Resilient Stars rise to the occasion again in Game 5 to clinch shot at Cup

EDMONTON — Who are these Dallas Stars, a team that doesn’t care who scores first, or who gets all the shots on net?

The Corsi, the Fenwick, the expected whatevers…

What does it say that you can chase the spread sheet the way the Stars do, and still become the Western Conference champions, in a tidy five-game series win over the Vegas Golden Knights?

“It says analytics are overrated,” said centre Tyler Seguin, a $9.85-million microcosm of what fuels the Stars, as the team’s highest paid player with just two playoff goals who has still managed to be a valuable contributor.

“It just says we find ways. We don’t care,” he continued. “Against Colorado it was kind of a goal-scoring match. This series was kind of more our style — 1-0, 2-1, 3-2, whatever it may be match. Whatever the game brings to us, it’s how we’re going to play. We just find ways to get the job done.”

The latest recipe was penned in a series-closing, 3-2 overtime victory in which the Stars trailed Vegas 2-0 after Reilly Smith blew a wrist shot past Anton Khudobin just 15 seconds into the third period. In a Game 5, with the favoured Golden Knights flexing their muscles, it seemed inevitable that Dallas would have to come back again for their shot at the Clarence S. Campbell Bowl.

There was just too much hockey team on that Vegas bench to cough up a 2-0 lead in the third period of an elimination game, wasn’t there?

Well, so we may have thought.

“Listen, you’re looking at shots against. We’re looking at chances against,” said Dallas head coach Rick Bowness. “Five-on-five, we were fine the whole series. They took a lot of outside shots? We’ll give them that.”

And as the third period continued, Dallas began to hold the play. Finally, Jamie Benn scored just before the halfway point. Then the upstart Joel Kiviranta roofed one from in tight, the first of two powerplay goals by Dallas’ second unit.

Somehow, the Stars dragged this one into overtime, where their relentless pressure caused Zach Whitecloud to chip a puck over the glass. And on the ensuing powerplay, with Vegas centre Paul Stastny having broken his stick, the young Russian stud Denis Gurianov one-timed a laser past Robin Lehner, winning the series and sending Dallas to its first Stanley Cup Final since the Year 2000.

“It’s a feeling you can’t describe,” Bowness said. “Words can’t describe the emotion that comes through. Any time you get here, people are paying an awful price. You need to be rewarded.

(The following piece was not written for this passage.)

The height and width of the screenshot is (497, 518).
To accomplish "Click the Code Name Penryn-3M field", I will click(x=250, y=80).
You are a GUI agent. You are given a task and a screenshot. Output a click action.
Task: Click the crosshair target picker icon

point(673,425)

“You only get so many cracks at going to the Stanley Cup Final. You’ve got to take advantage of it. Kivi, is the future of the team. Denis, big overtime winner, future of the team. Roope [Hintz]… We’ve got a veteran group, but you also need your younger players to step up.”

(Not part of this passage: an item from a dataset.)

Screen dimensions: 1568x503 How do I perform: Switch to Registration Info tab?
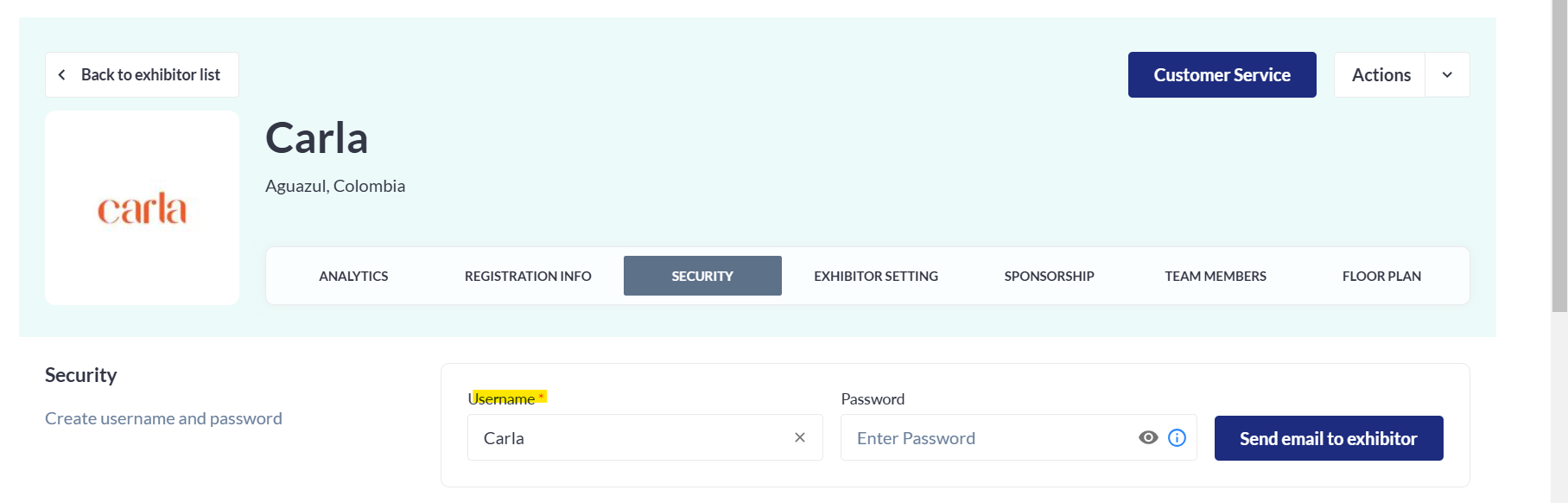(528, 276)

During seven weeks in the bubble, the Brandon-born Whitecloud had emerged as an up-and-coming young player. But in the eighth week his Skate of Shame was epic, going from the penalty box to the handshake line in what must have felt like the worst moments of his hockey life.

“I feel terrible for the kid,” said his head coach, Peter DeBoer. “It’s such a [crappy] penalty to begin with. For that type of penalty to decide a game just doesn’t make sense to me. For me he has nothing to hang his head about. He played his ass off and played big and played heavy. He has a bright future ahead of him and has nothing to be ashamed of.”

That’s down the road. The immediate future for the Stars likely involves a meeting with the Tampa Bay Lightning.

You can be sure the Lightning — assuming they finish off the New York Islanders — will walk into that series a heavy favourites. And they’ll score some goals — though likely less than they expect — but by the third period they’ll look up at the score clock and see a game very much in the balance, with the Stars in their rearview mirror and gaining ground.

Because that’s the way the Stars play it. It’s the M.O.

“We always know it might take the whole game. There’s no panic,” said Seguin, whose Stars trailed Calgary by a 3-0 score early in what would end up being the Flames final game here in Edmonton, a 7-3 loss. “There’s composure, just knowing that we’re going to get the job done. We have key goals, big moments… Everything is falling in our favour right now.

“Belief. Our depth,” he said. “We always seem to rise to the occasion.”